PROBLEM STATEMENT => Restate word for word the lines of the records below, starting at the line that contains "The height and" and ending at the line that contains "Insert a numbered list", with both of those lines included and nothing else.

EXTRACTED RECORDS =>

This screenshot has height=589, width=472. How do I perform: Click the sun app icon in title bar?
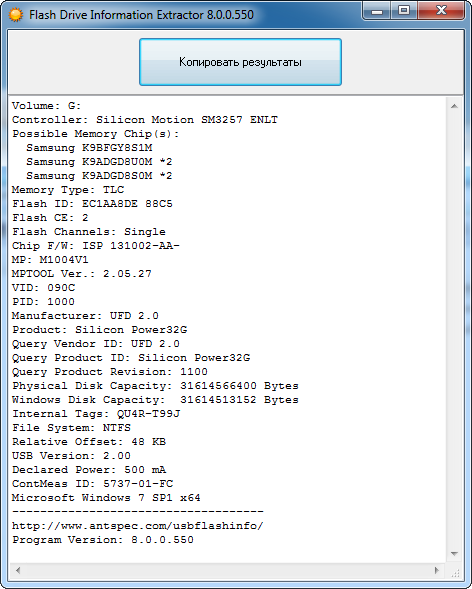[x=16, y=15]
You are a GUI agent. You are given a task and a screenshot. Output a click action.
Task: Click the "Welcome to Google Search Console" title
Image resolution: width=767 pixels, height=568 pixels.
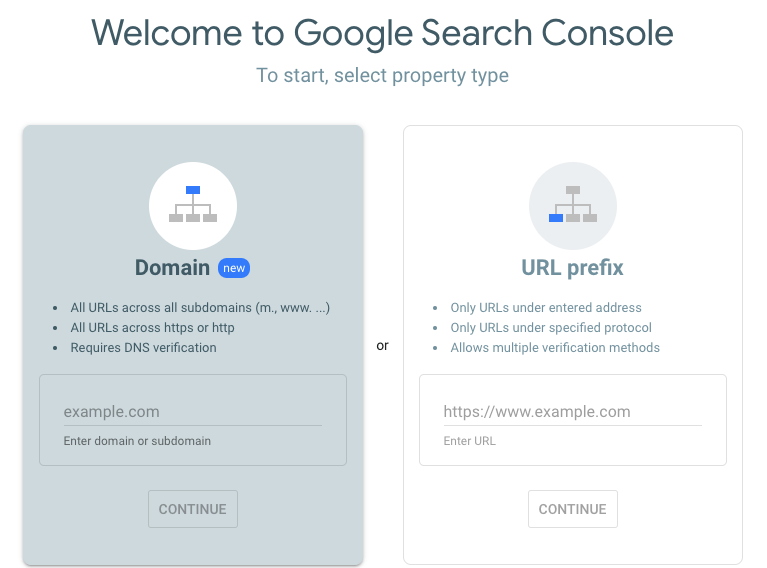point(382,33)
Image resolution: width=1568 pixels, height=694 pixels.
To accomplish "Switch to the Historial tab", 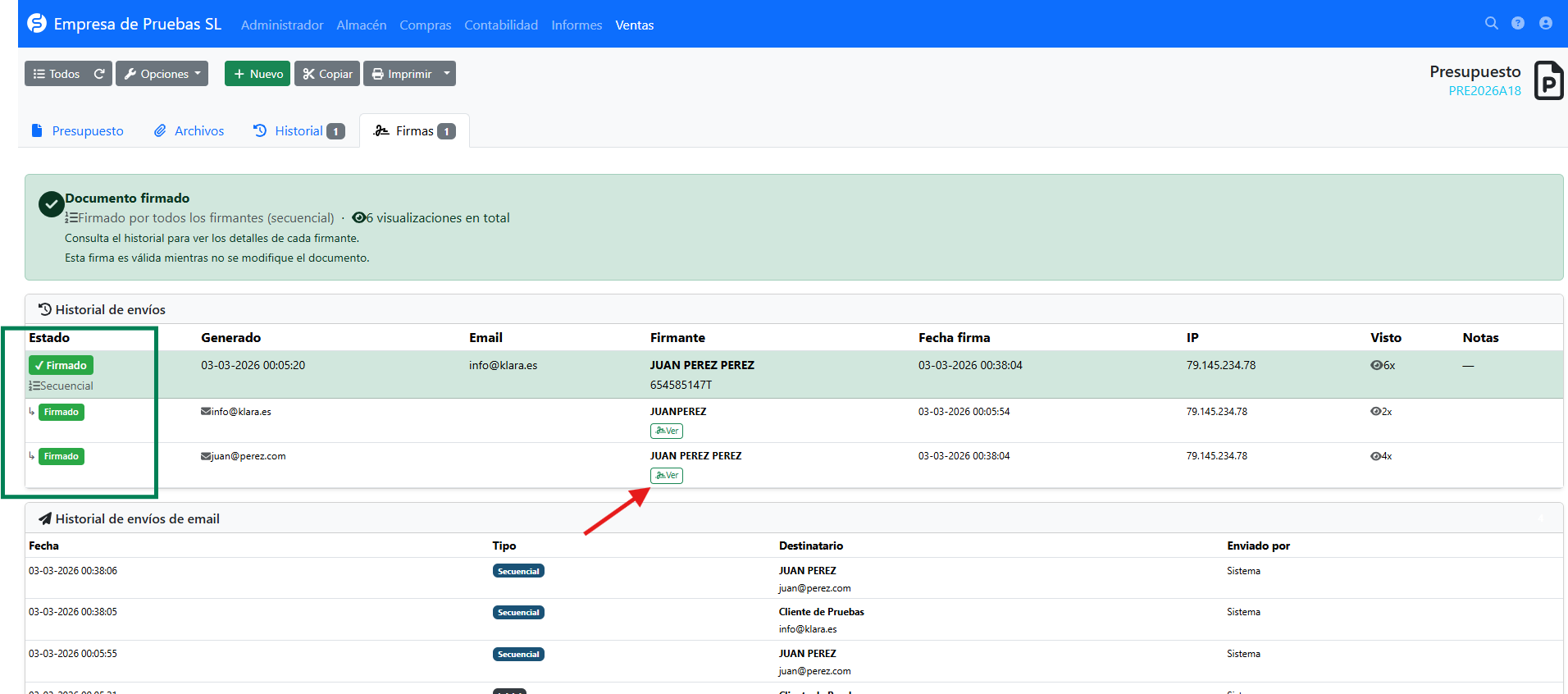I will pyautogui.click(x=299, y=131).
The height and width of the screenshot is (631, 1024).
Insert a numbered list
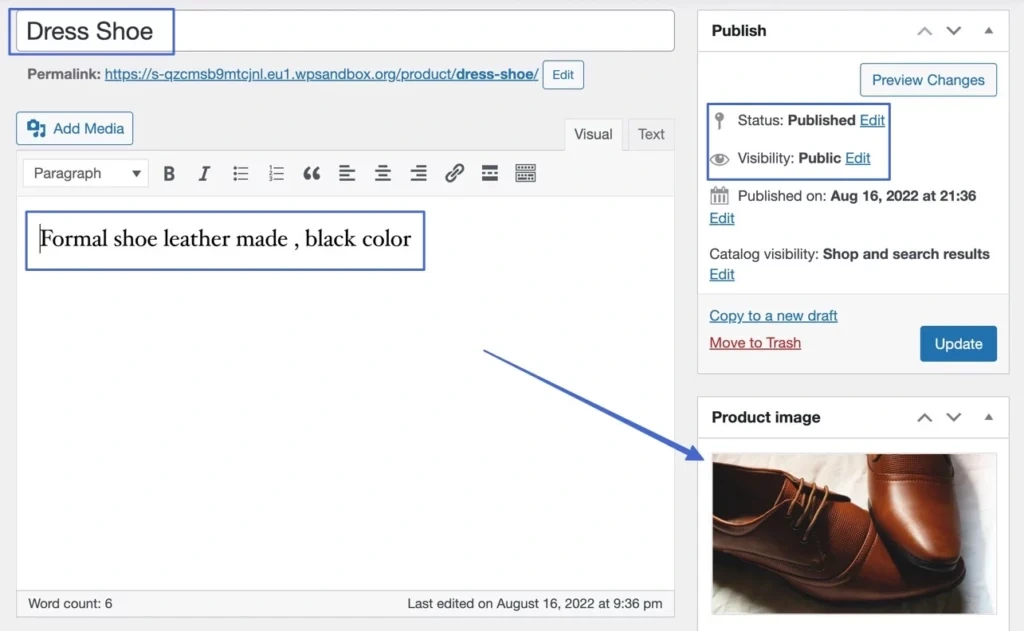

* * *

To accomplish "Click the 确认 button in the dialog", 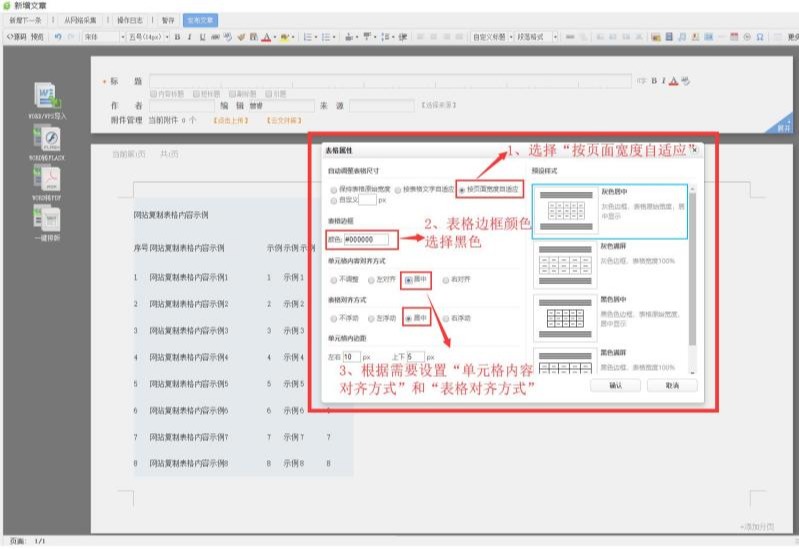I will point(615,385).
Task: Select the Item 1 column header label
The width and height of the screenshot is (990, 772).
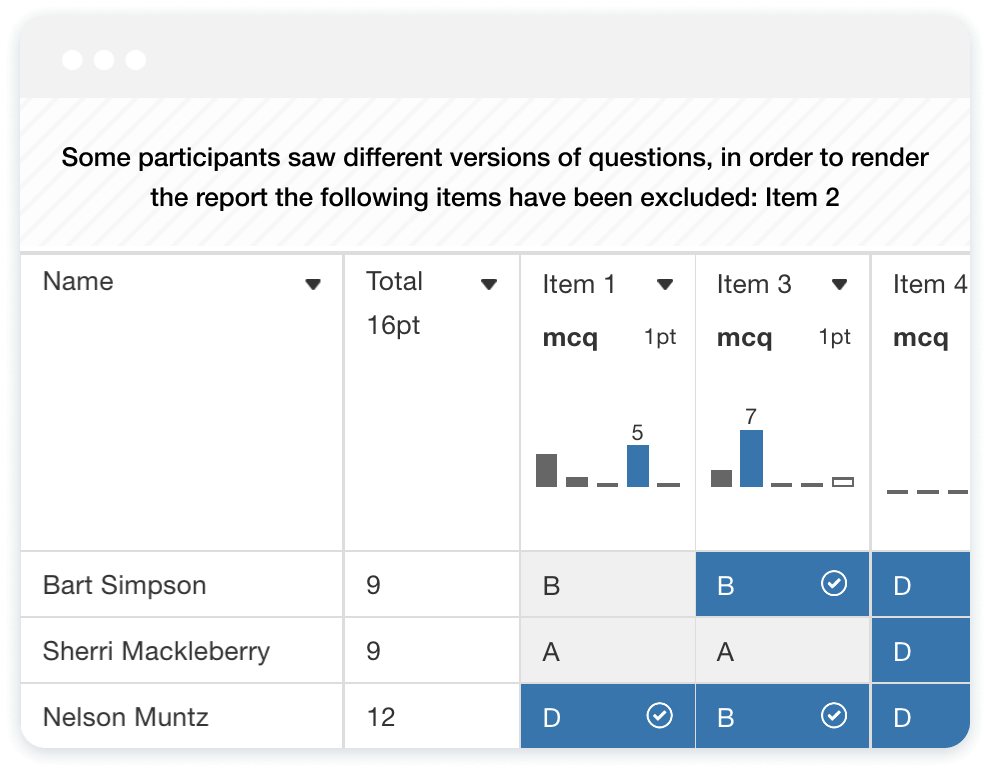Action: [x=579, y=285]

==

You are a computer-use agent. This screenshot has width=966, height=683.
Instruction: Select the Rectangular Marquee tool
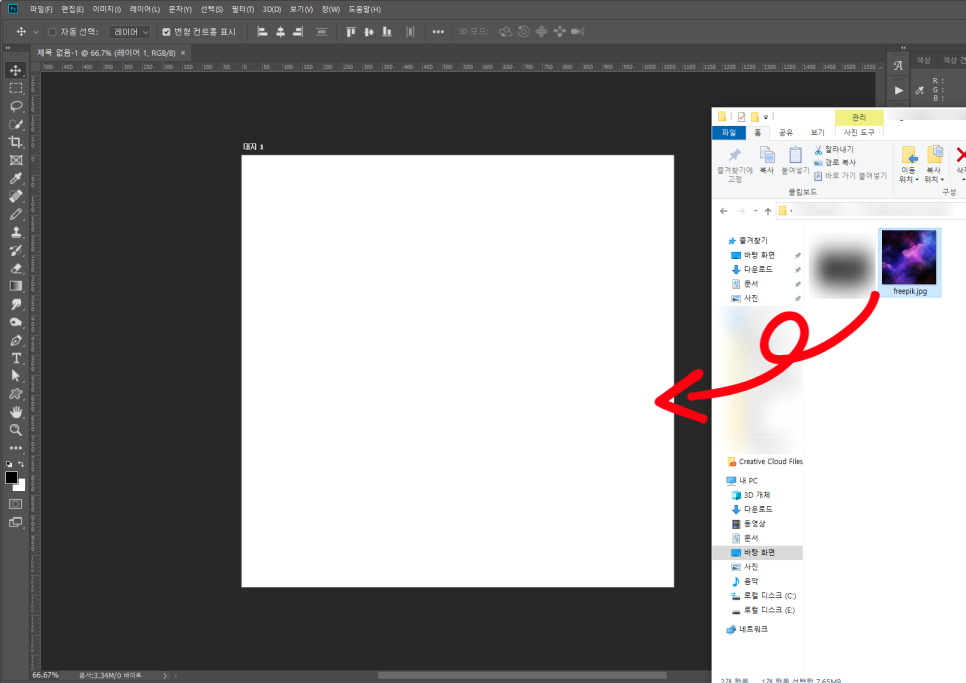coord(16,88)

SOLUTION TO THE PROBLEM =>
The height and width of the screenshot is (631, 1024).
Insert a numbered list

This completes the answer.